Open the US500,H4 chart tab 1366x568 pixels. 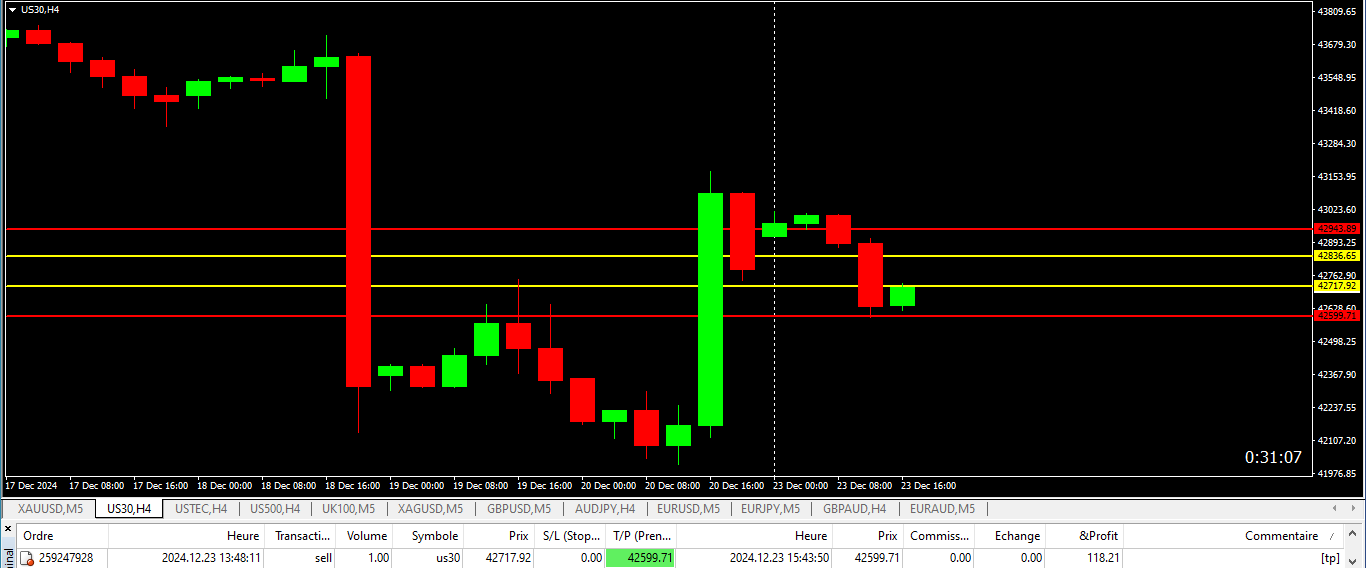(x=275, y=509)
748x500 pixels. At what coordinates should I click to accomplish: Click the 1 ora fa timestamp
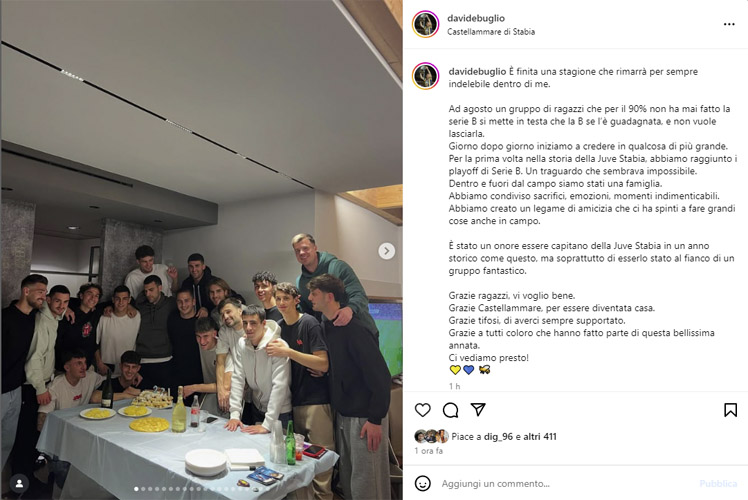(x=428, y=451)
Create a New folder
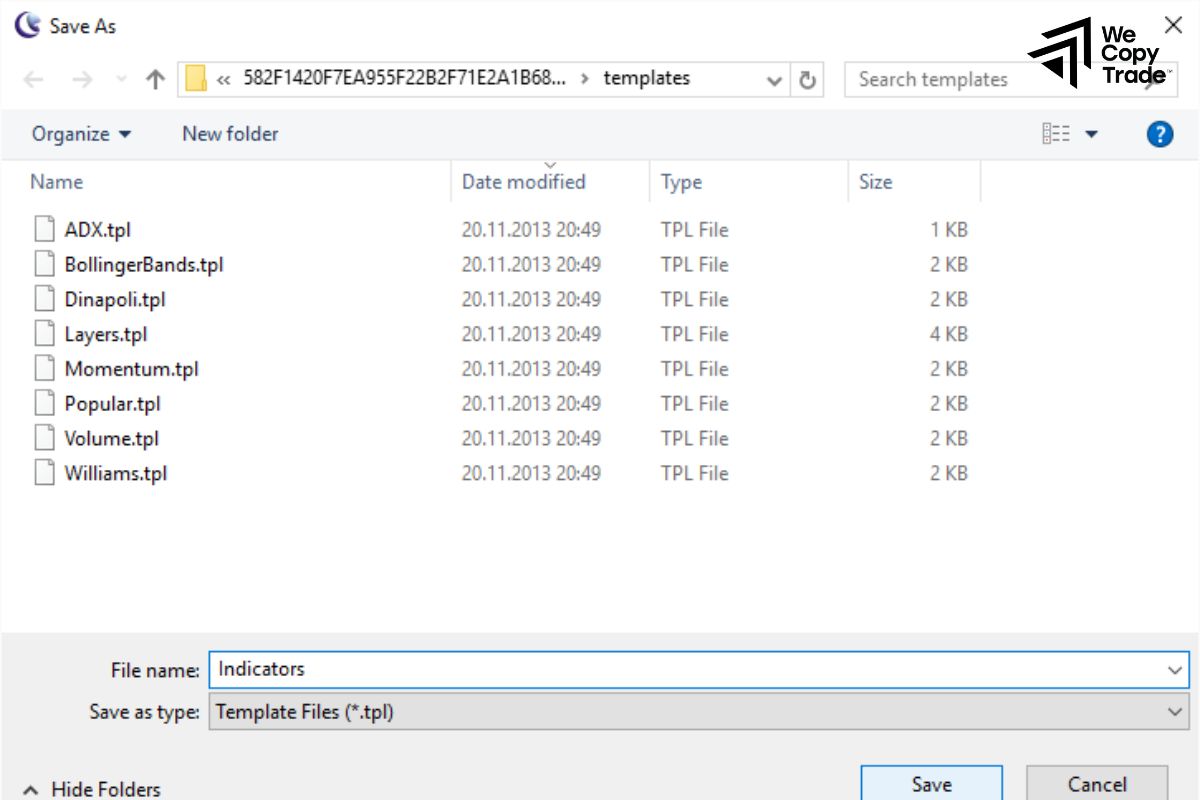 coord(229,133)
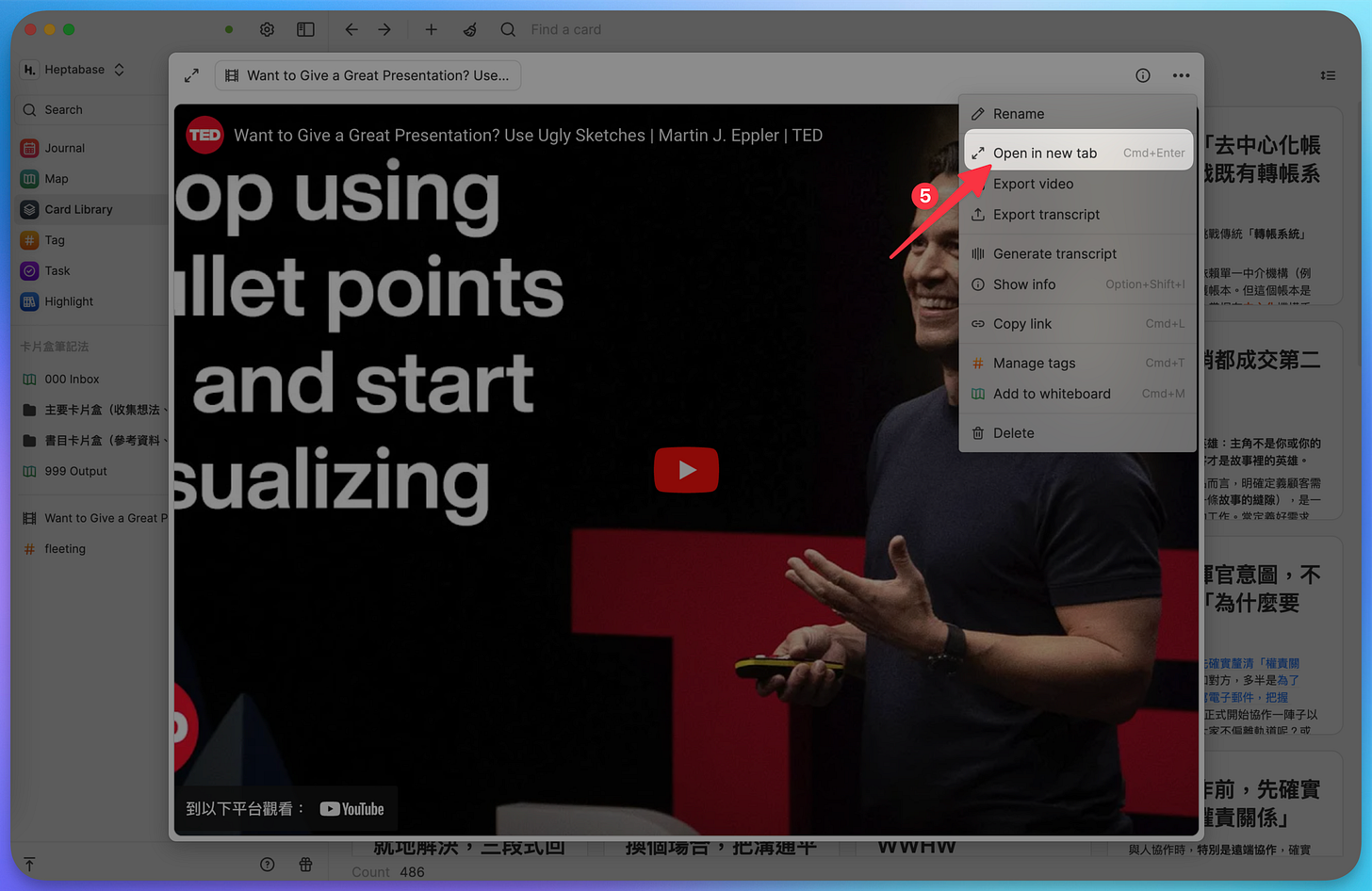Expand the 書目卡片盒 folder

point(92,440)
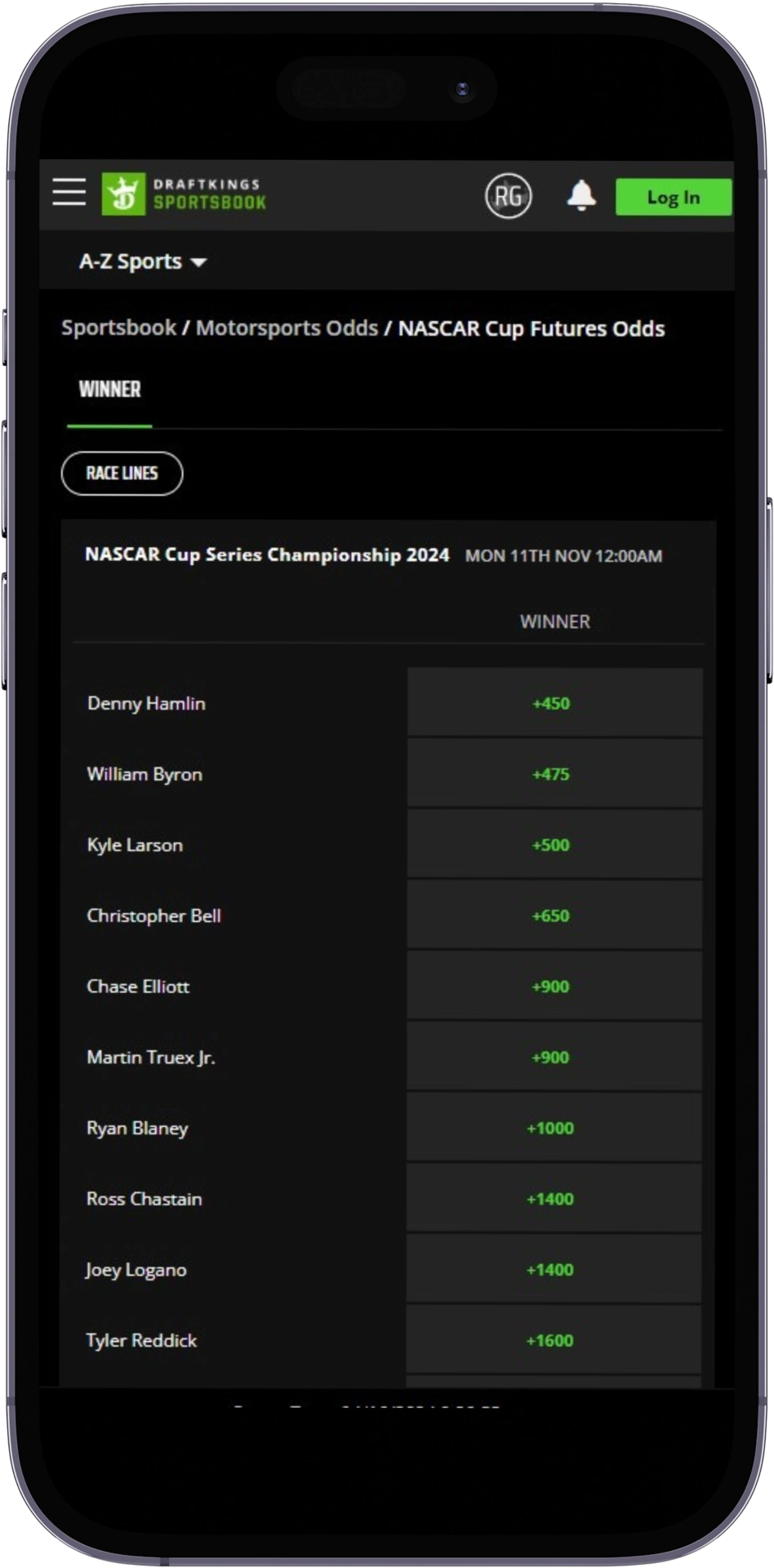Go to the Sportsbook breadcrumb link

(x=118, y=328)
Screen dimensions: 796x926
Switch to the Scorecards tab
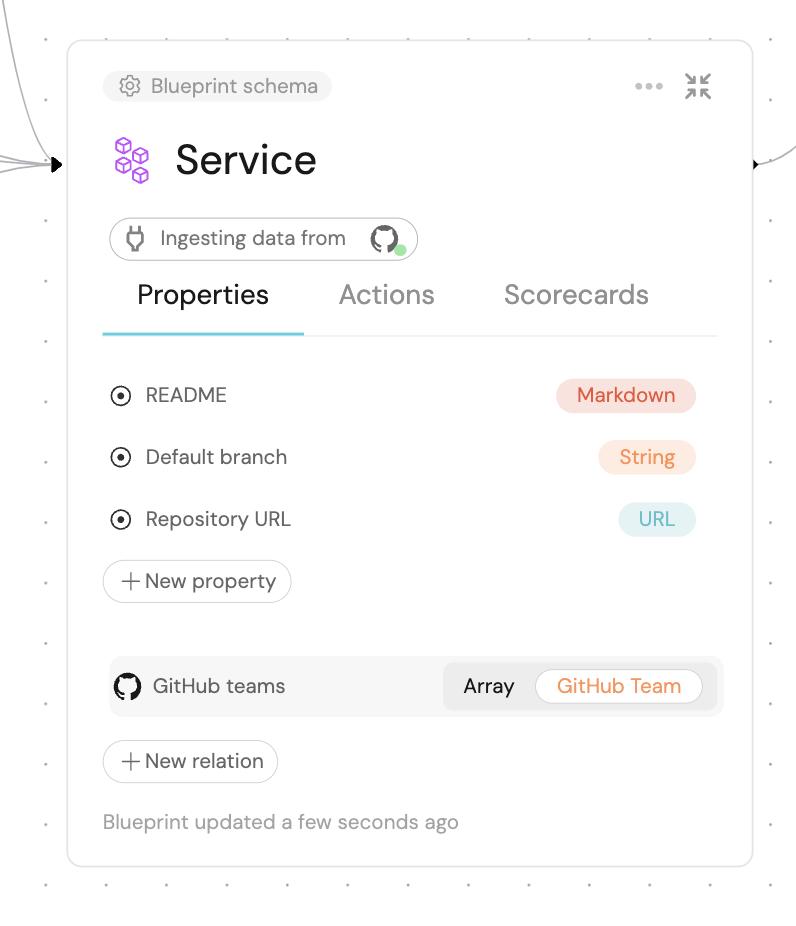tap(576, 295)
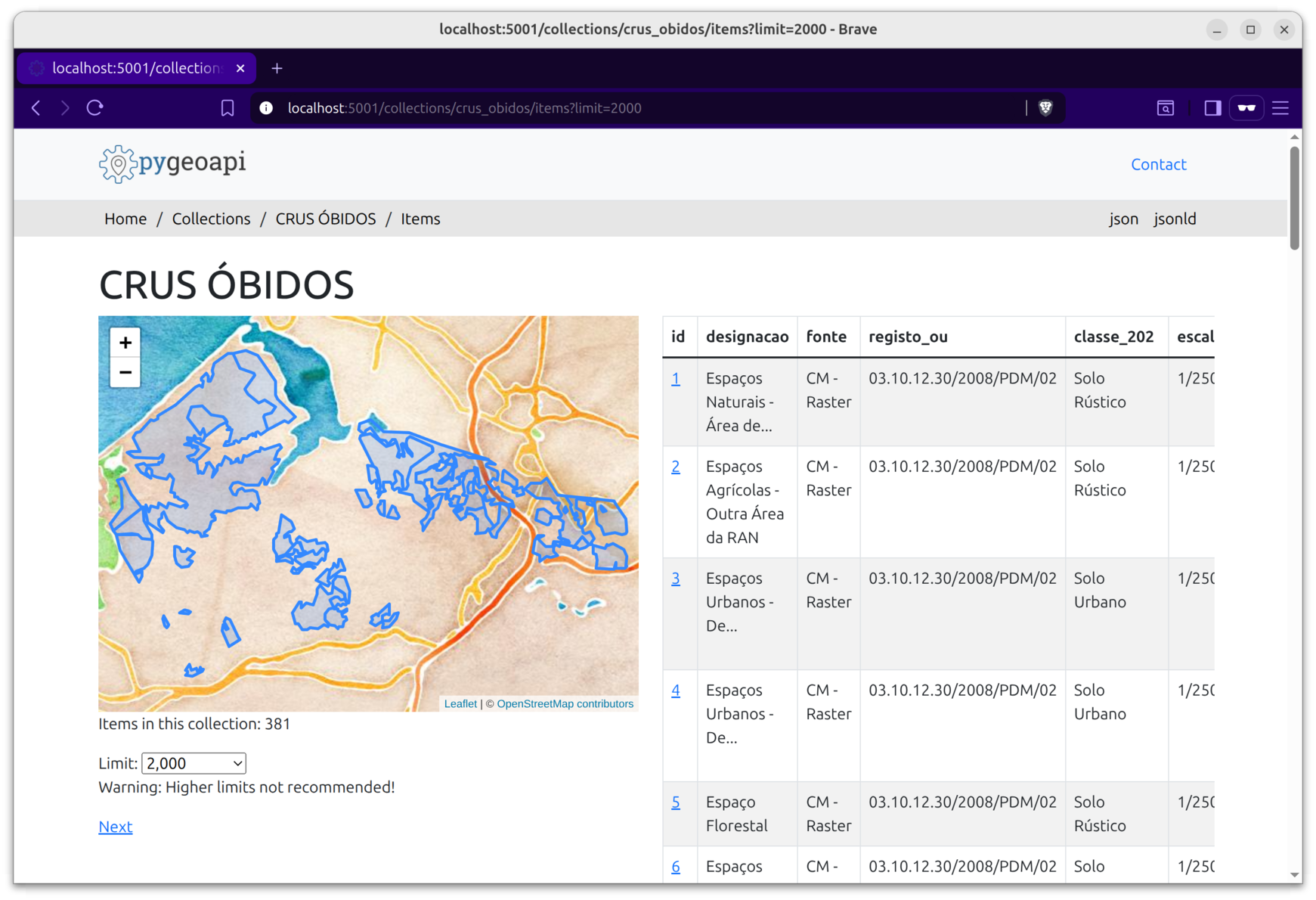Click the Next pagination link
The width and height of the screenshot is (1316, 900).
click(x=115, y=827)
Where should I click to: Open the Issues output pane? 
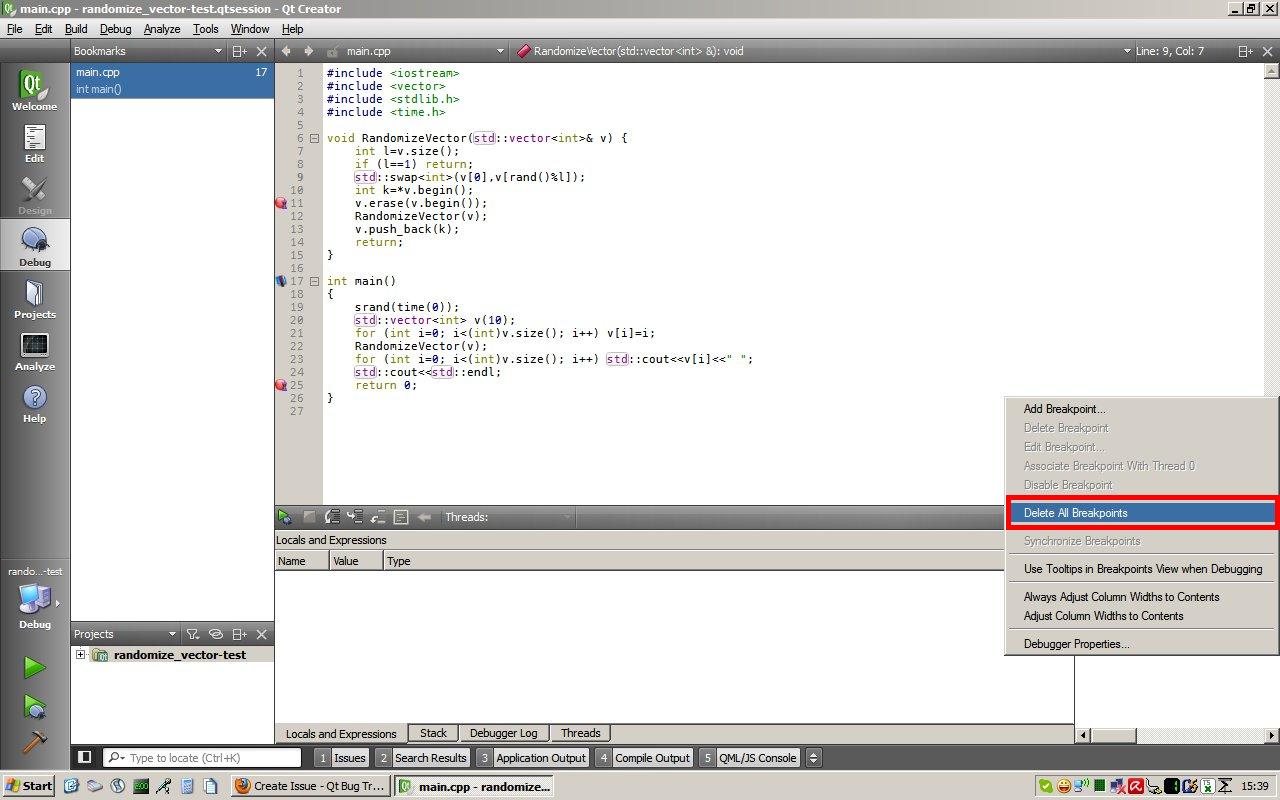coord(341,758)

- - - -

## Your assignment
Nothing but the lines from the one containing "Where should I" through the end of the entries should be written out, exactly and without pictures.

## Task output
Where should I click to: Open the Issues output pane? 
coord(341,758)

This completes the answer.